String Encoding

(opens in a new tab)

Textual data needs to be converted into numerical data to be used by ML models. For larger textual data like sentences and paragraphs, we saw in llm_embedding notebook how embeddings from pre-trained languages models can be used. But what about smaller strings, like country name? How do we use such strings as features in our ML models? This notebook covers different encoding methods that TurboML provides for textual features.

import turboml as tb

transactions = tb.datasets.FraudDetectionDatasetFeatures().to_online(
    id="transactions", load_if_exists=True
)
labels = tb.datasets.FraudDetectionDatasetLabels().to_online(
    id="transaction_labels", load_if_exists=True
)

numerical_fields = [
    "transactionAmount",
]
textual_fields = ["transactionCurrencyCode"]
features = transactions.get_model_inputs(
    numerical_fields=numerical_fields, textual_fields=textual_fields
)
label = labels.get_model_labels(label_field="is_fraud")

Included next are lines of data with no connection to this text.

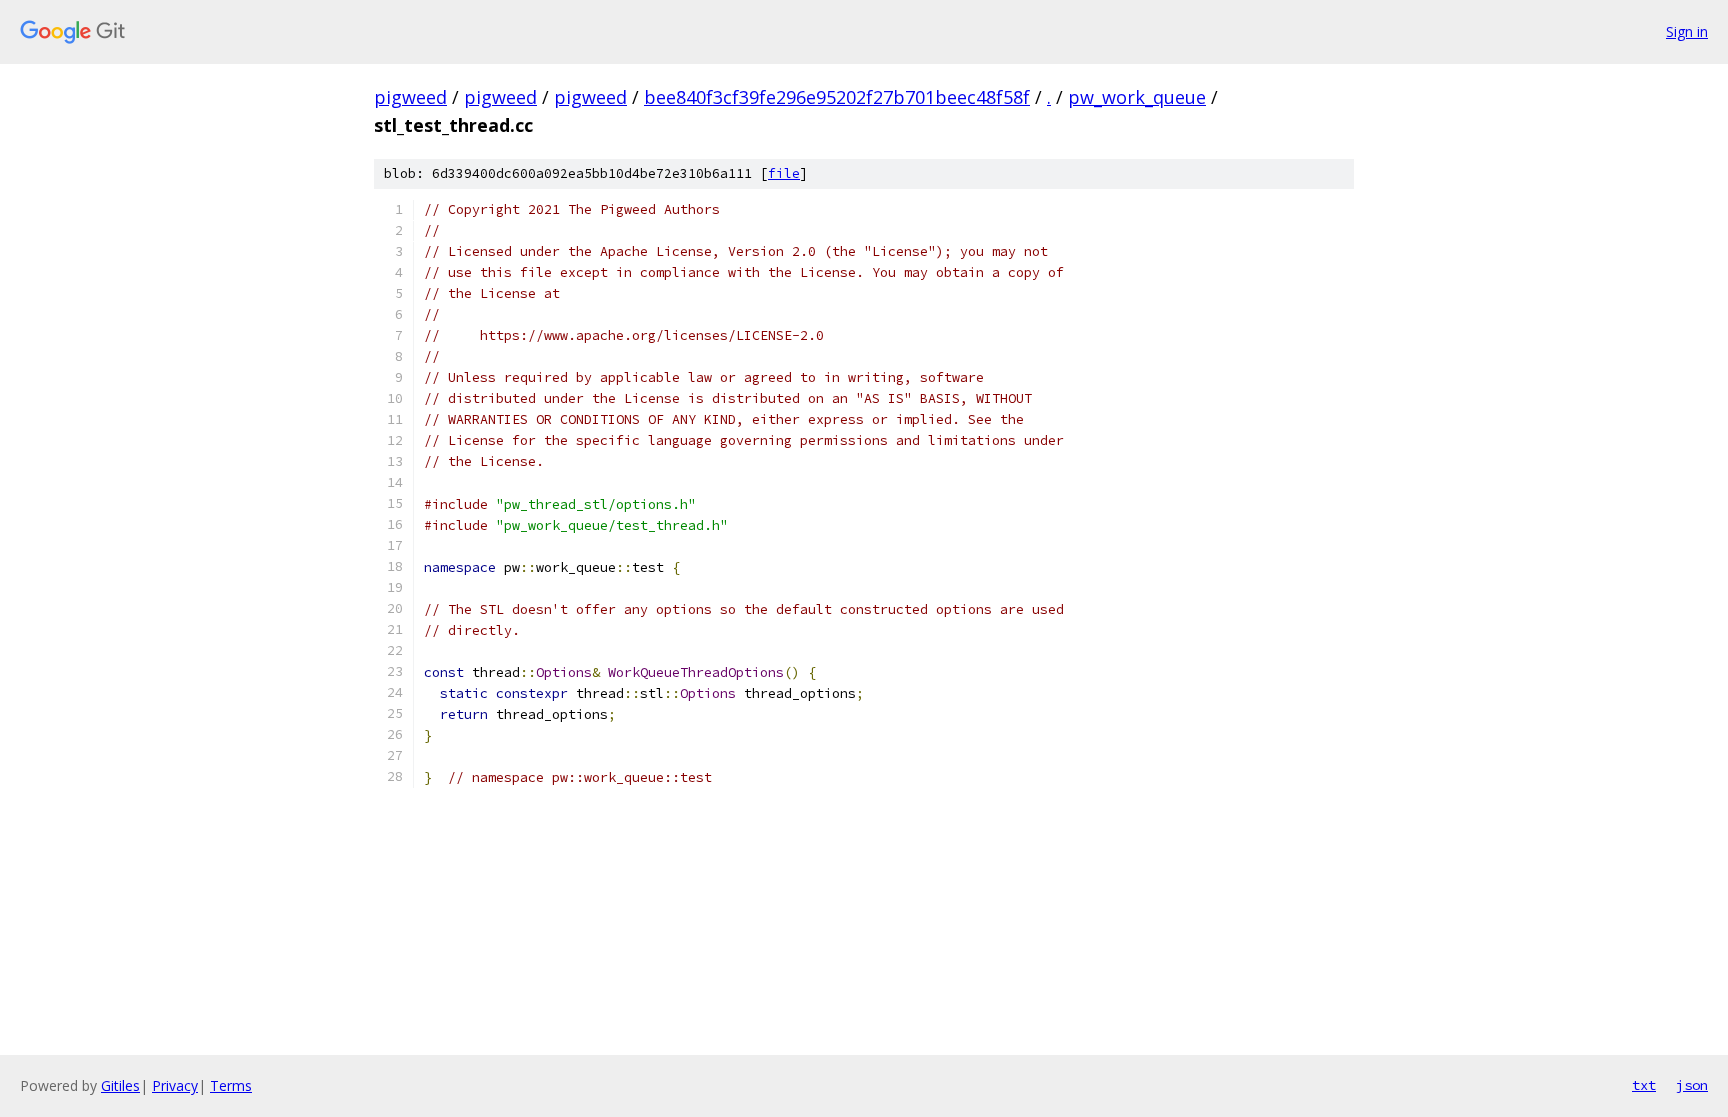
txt (1644, 1085)
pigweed (410, 97)
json (1692, 1085)
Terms (231, 1085)
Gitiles (120, 1085)
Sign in (1687, 31)
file (784, 173)
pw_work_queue (1137, 97)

Notice that now we're extracting a textual feature called transactionCurrencyCode from our dataset. To make sure that the model finally works with numerical data, we can define preprocessors that transform the textual data to numerical data via some encoding methods. By default, TurboML uses the hashing trick (https://en.wikipedia.org/wiki/Feature_hashing (opens in a new tab)) to automatically hash and convert string data to numeric data. However, TurboML also supports popular encoding methods to handle strings including

LabelPreProcessor
OneHotPreProcessor
TargetPreProcessor
FrequencyPreProcessor
BinaryPreProcessor

We'll try an example using FrequencyPreProcessor. For these pre-processors, we need to specify in advance the cardinality of our data, which can be computed as follows.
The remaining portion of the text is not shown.